Tissue and cell adhesion
With a wavelength in the typical region of 1 μm for the YAG and fibre based solid state lasers, Powerlase lasers are capable of generating surface features, with sizes similar to those of eukaryotic cells, i.e. in the 10 to 100 μm. Engineering such features on the surface of titanium, stainless steel, nickel, cobalt, tantalum, zirconium, magnesium and hydroxyapatite surfaces can consequently create suitably shaped cradles or scaffolding for cell adhesion and tissue build up or attachment points. Use of beam profile shaping optics or strong focusing optics can define a variety of feature shapes on the surface of these implant engineering materials with good definition and at very competitive production rates of several square centimetres per minute. Moreover, in cases where small features with high definition are required, the second and third harmonic emission lines at 532 nm and 355 nm respectively can provide a low cost of ownership solution for such a demanding production line, while maintaining competitive processing time cycles. Finally, for ceramic, polymer and hydroxyapatite based materials, the 3rd harmonic at 355 nm emitted by the Rigel u90 laser is absorbed very well and can thus be more effective in creating both small and accurately shaped features.
An established application here is the scribing of automotive brake discs in order to control friction. Other applications are on selective friction increase over specific areas of a surface. The process can be readily applied on most metals using the Powerlase Rigel and Centauri IR lasers. The pulsed laser process ablates shallow features on selected spots or lines across the surface, thus generating highly repeatable scribe and roughness patterns. By the use of automated beam positional systems, the patterns can be applied on selected areas of the surfaces of interest. In the case of automotive break disks, radial or spiral line are often scribed. The farrows or dimples generated, in combination with spatter material and Marangoni displaced material on the rim of the ablated sites contribute to the finished material surface.

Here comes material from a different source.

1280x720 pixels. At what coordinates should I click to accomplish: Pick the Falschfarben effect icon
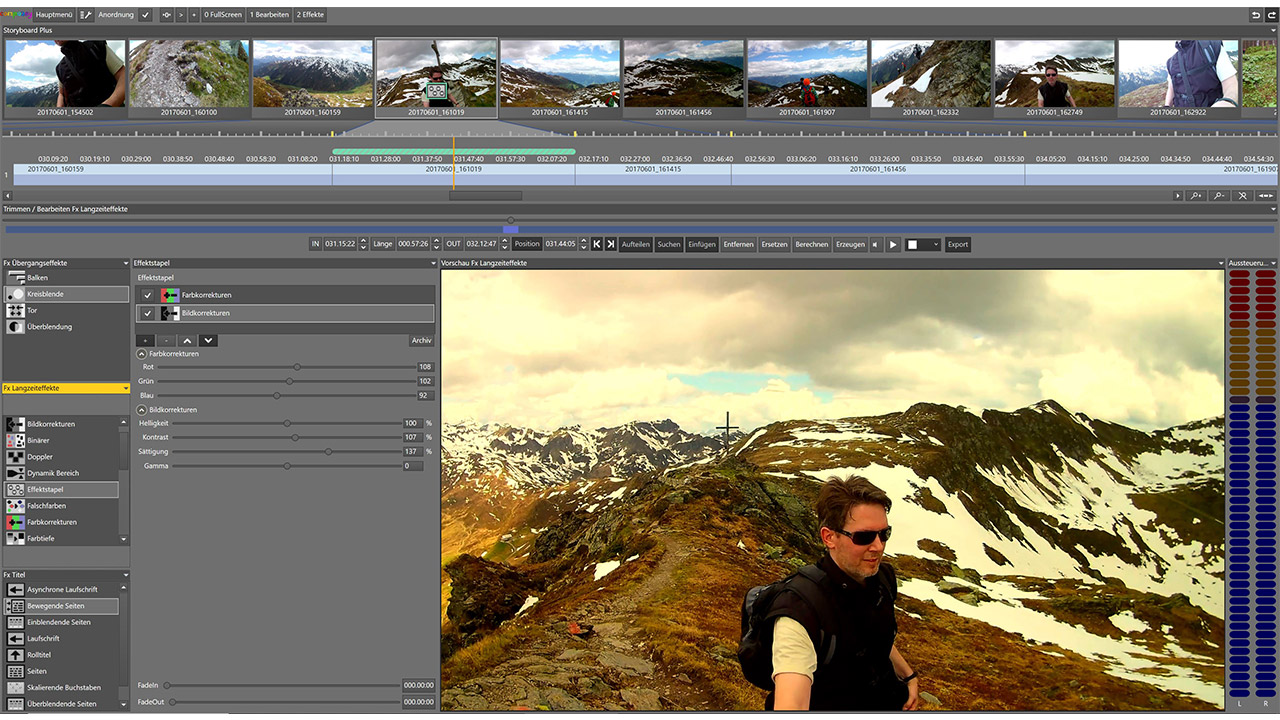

Surface coverage rates typically range from 0.002 to 0.04 M²/min. For more challenging metals like copper, gold, brass, silver and aluminium, polymers and other materials the Rigel g400 and u180 can provide best performance.

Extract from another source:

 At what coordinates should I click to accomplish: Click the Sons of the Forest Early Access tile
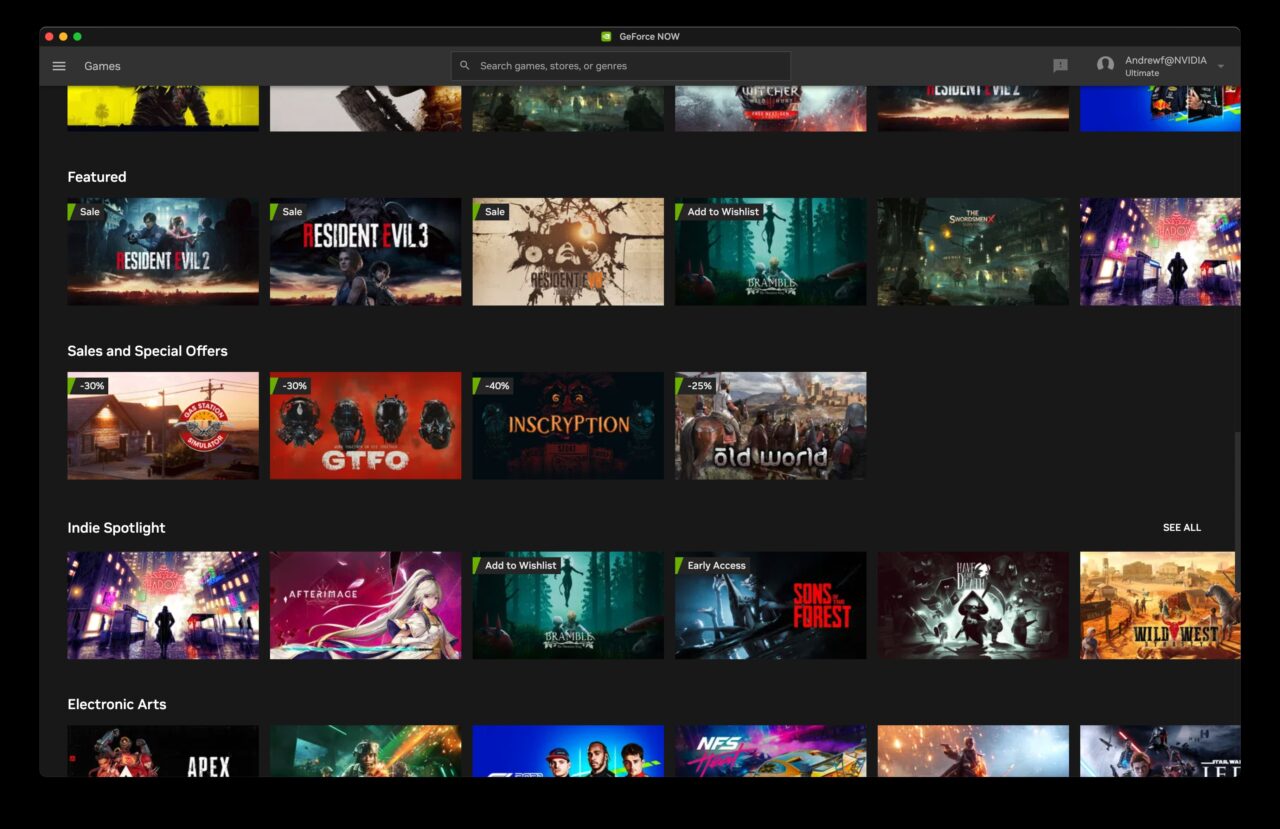tap(770, 604)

Surface and material design is considered a significant value adding process in today’s consumer goods industries. Nanosecond pulsed lasers can today offer an easy, fast and affordable way of quickly applying varying surface finishes on goods and selected product surfaces. The process can be applied on most materials as the Powerlase lasers can achieve pulse peak powers beyond the MW mark, thus being capable of ablating and processing most materials. Powerlase systems also offer the highest average power of any nanosecond laser today in the market, instantly translating into productivity and area coverage. Process speeds reach up to 2 M²/min depending on the pattern required.